Tutorial 25: Predicting with Words — The Elastic Net

Today, we will learn how to build predictive models that classify textual documents by the words used in the document.

Loading modules

Start by loading our standard modules and make sure that everything is working as expected.

In [1]:
import wiki
import iplot
import wikitext

import numpy as np
import matplotlib.pyplot as plt
import sklearn

import glmnet
Loading BokehJS ...
In [2]:
%matplotlib inline
import matplotlib
matplotlib.rcParams['figure.figsize'] = (20.0, 10.0)
In [3]:
assert wiki.__version__ >= 6
assert wikitext.__version__ >= 3
assert iplot.__version__ >= 3

Dataset

Our dataset here will be the pages linkined to from the List of American novelists and List of poets from the United States. Get the pages by grabing the bulk download from my website to speed things up:

In [4]:
#wiki.bulk_download('novel-poem', force=True)

The code below constructs seperate lists of novelists and poets, making sure to remove anyone on both lists. Finally it constructs an output vector y_vals that is 0 for authors and 1 for poets.

In [5]:
import re

data = wiki.get_wiki_json("List_of_American_novelists")
data_html = data['text']['*']
authors = re.findall('<li><a href="/wiki/([^"]+)"', data_html)
nov_authors = authors[:(authors.index('Leane_Zugsmith') + 1)]

data = wiki.get_wiki_json("List_of_poets_from_the_United_States")
data_html = data['text']['*']
authors = re.findall('<li><a href="/wiki/([^"]+)"', data_html)
poe_authors = authors[:(authors.index('Louis_Zukofsky') + 1)]

nov_authors = list(set(nov_authors) - set(poe_authors))
poe_authors = list(set(poe_authors) - set(nov_authors))
links = nov_authors + poe_authors

y_vals = np.array([0] * len(nov_authors) + [1] * len(poe_authors))

Finally, create a wcorp object to wrap up all of the information we need for our analysis.

In [6]:
wcorp = wikitext.WikiCorpus(links, num_clusters=15, num_topics=15)

Textual training data

Recall that the WikiCorpus object has a function for returning the term frequency matrix.
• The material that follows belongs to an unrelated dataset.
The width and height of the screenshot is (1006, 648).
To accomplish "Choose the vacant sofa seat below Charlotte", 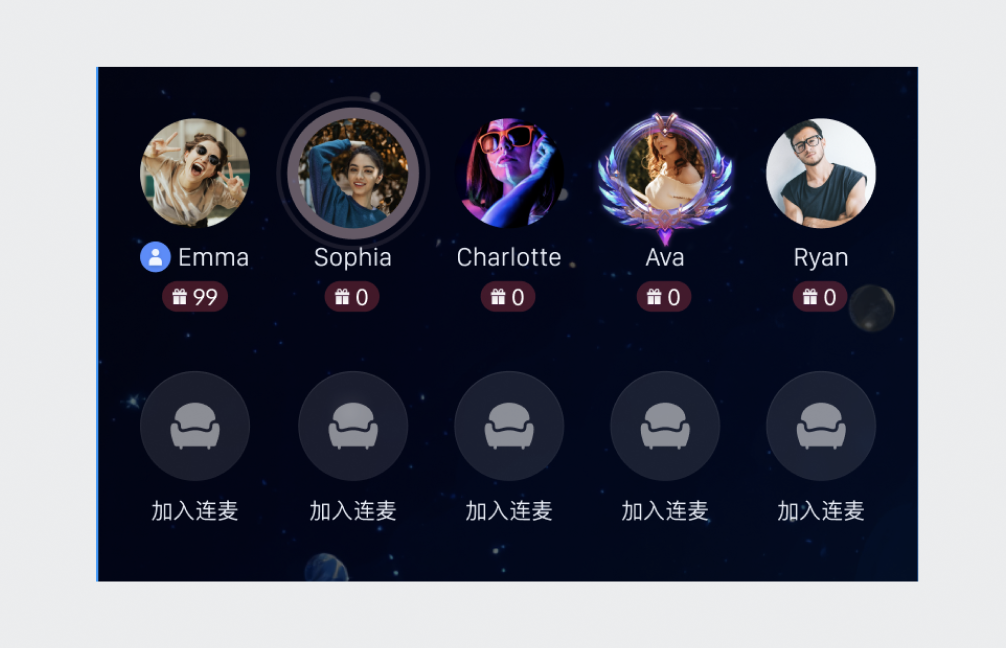I will pyautogui.click(x=509, y=426).
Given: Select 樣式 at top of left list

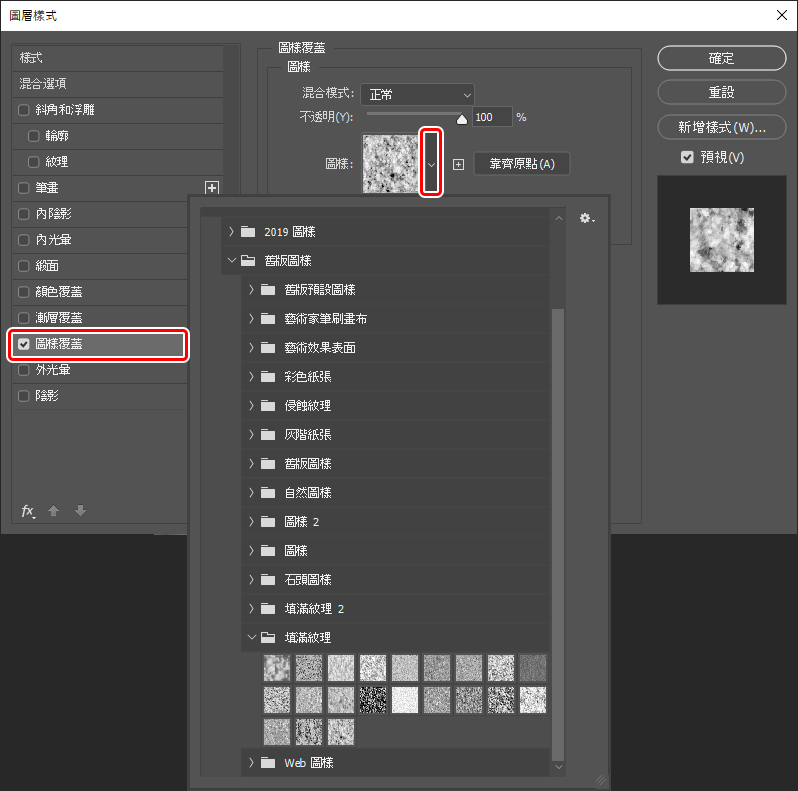Looking at the screenshot, I should pyautogui.click(x=100, y=58).
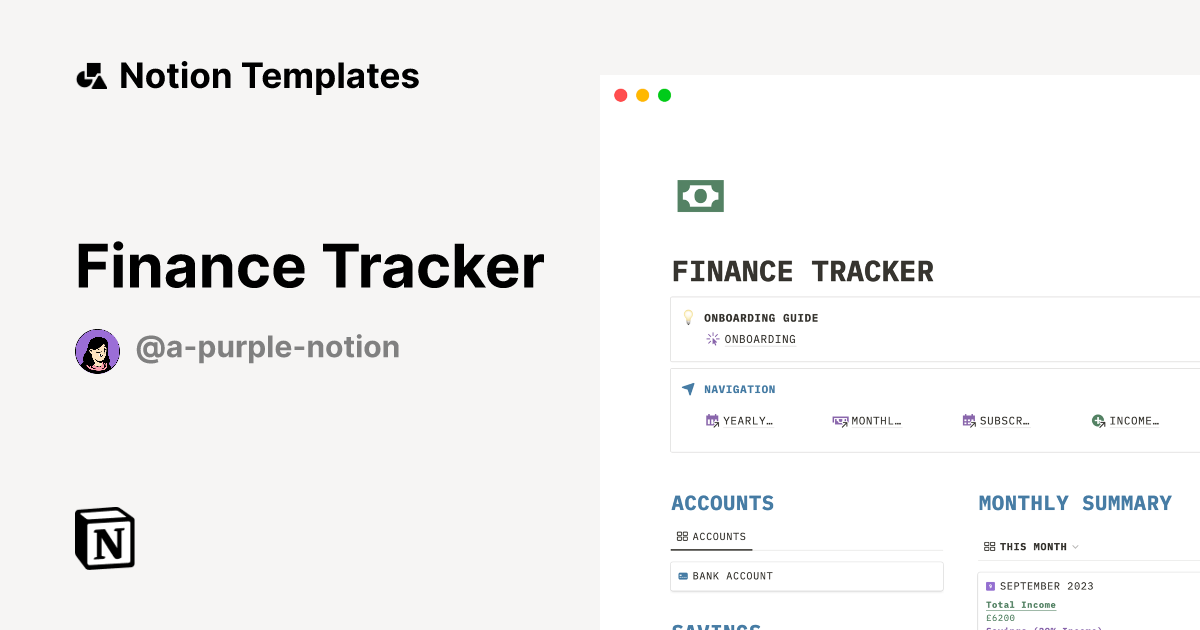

Here, we grab the sparse version of the matrix because it is much smaller and can be passed directly to most sklearn algorithms. Here, it should have over 18k rows:

In [7]:
tf_mat = wcorp.sparse_tf().transpose()
tf_mat.shape
Out[7]:
(2829, 18603)

Also, it will be useful to grab the names of the words in each column (here, we print out the first 100 terms):

In [8]:
words = wcorp.terms()
words[:100]
Out[8]:
array(['1850', '1867', '1869', '1870s', '1878', '1885', '1886', '1890',
       '1922', '24', '31', 'accounts', 'aldrich', 'appalachia',
       'appalachian', 'appleton', 'atlantic', 'attended', 'bailey',
       'battle', 'begun', 'bret', 'buried', 'celebrated', 'cemetery',
       'characters', 'charles', 'childhood', 'citation', 'civil',
       'closely', 'colonel', 'color', 'compared', 'considered', 'contact',
       'contributing', 'cotton', 'creating', 'cumberland', 'death',
       'editor', 'eliot', 'evergreen', 'fact', 'family', 'father',
       'favorably', 'female', 'fiction', 'fifteen', 'finishing', 'fought',
       'george', 'grandfather', 'great', 'hardy', 'harte', 'institute',
       'january', 'jewett', 'journal', 'july', 'knoxville', 'lawyer',
       'literature', 'lived', 'local', 'location', 'louis', 'mary',
       'monthly', 'mountain', 'mountains', 'murfreesboro', 'named',
       'nashville', 'necessity', 'needed', 'negative', 'novel', 'novels',
       'number', 'opportunity', 'orne', 'pen', 'people', 'philadelphia',
       'plantation', 'post', 'reading', 'realism', 'region', 'reinforce',
       'resort', 'resorts', 'returning', 'revolutionary', 'sarah',
       'school'], dtype='<U18')

Now, consider using the matrix tf_mat in a predictive model. Here it has 18k+ columns; in general, it is impossible to learn 18k parameters (as in a linear regression) with only 2800 observations. We need a method that is able to handle such models.

Elastic net

Consider a simple linear regression model. We have mentioned that the the ordinary least squares estimator is defined by minimizing the sum of squared residuals:

$$ \text{LEAST SQUARES} \rightarrow \arg\min_{a, b} \left\{ \sum_i \left( y_i - a - b \cdot x_i \right)^2 \right\}$$

The lasso estimator modifies this slightly by adding a penalty term the entices the model to make the slove parameter smaller:

$$ \text{LASSO} \rightarrow \arg\min_{a, b} \left\{ \sum_i \left( y_i - a - b \cdot x_i \right)^2 + \lambda \cdot | b | \right\}$$

For multivariate data, this becomes (for those familiar with vector norms):

$$ \text{LASSO} \rightarrow \arg\min_{\beta} \left\{ || y - \beta X ||_2^2 + \lambda \cdot || b ||_1 \right\}$$

And finally, the elastic net is given by:

$$ \text{ELASTIC NET} \rightarrow \arg\min_{\beta} \left\{ || y - \beta X ||_2^2 + \lambda \cdot \rho || b ||_1 + \lambda \cdot (1 - \rho) || b ||_2^2 \right\}$$

The details for us in this course are not important; what should be taken away is that we have a model that forces slope parameters to be zero unless they are particularly useful in the prediction task. It turns out that this is particularly useful for text prediction.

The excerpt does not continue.